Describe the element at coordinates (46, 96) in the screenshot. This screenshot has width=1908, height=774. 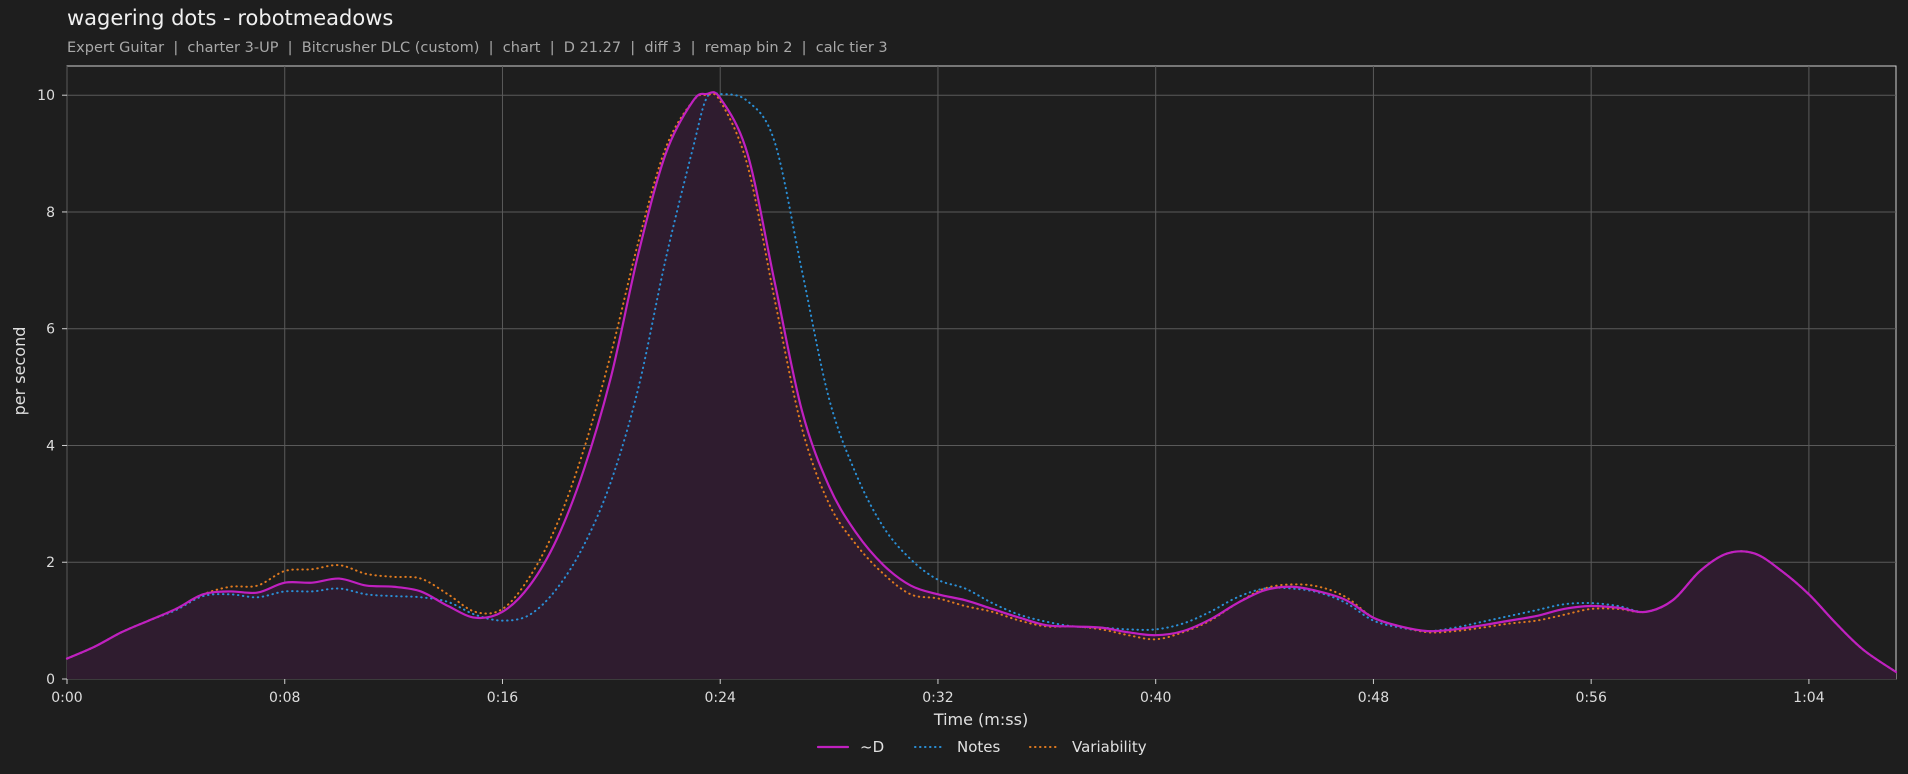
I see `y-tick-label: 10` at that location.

┄┄┄┄┄┄

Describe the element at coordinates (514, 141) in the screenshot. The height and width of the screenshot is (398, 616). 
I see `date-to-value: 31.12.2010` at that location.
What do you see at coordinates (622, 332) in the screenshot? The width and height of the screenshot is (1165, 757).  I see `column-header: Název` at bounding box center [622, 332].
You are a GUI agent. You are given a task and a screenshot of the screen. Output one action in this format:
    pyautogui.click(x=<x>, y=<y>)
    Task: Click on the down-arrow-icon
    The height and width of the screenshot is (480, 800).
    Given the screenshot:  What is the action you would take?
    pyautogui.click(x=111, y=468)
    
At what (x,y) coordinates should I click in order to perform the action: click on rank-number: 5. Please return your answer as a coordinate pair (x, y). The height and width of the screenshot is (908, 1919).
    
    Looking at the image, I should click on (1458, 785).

┄┄┄┄┄┄

## About this exercise
Format the part of the records that opens with the line containing "You are a GUI" and closes with the line containing "Looking at the" as a Markdown table with the columns n and Line, giving each line a row number and leaving out blank lines.

## Task output
| n | Line |
|---|---|
| 1 | You are a GUI agent. You are given a task and a screenshot of the screen. Output one action in this format: |
| 2 |     pyautogui.click(x=<x>, y=<y>) |
| 3 |     Task: Click on the down-arrow-icon |
| 4 |     The height and width of the screenshot is (480, 800). |
| 5 |     Given the screenshot:  What is the action you would take? |
| 6 |     pyautogui.click(x=111, y=468) |
| 7 | At what (x,y) coordinates should I click in order to perform the action: click on rank-number: 5. Please return your answer as a coordinate pair (x, y). The height and width of the screenshot is (908, 1919). |
| 8 |     Looking at the image, I should click on (1458, 785). |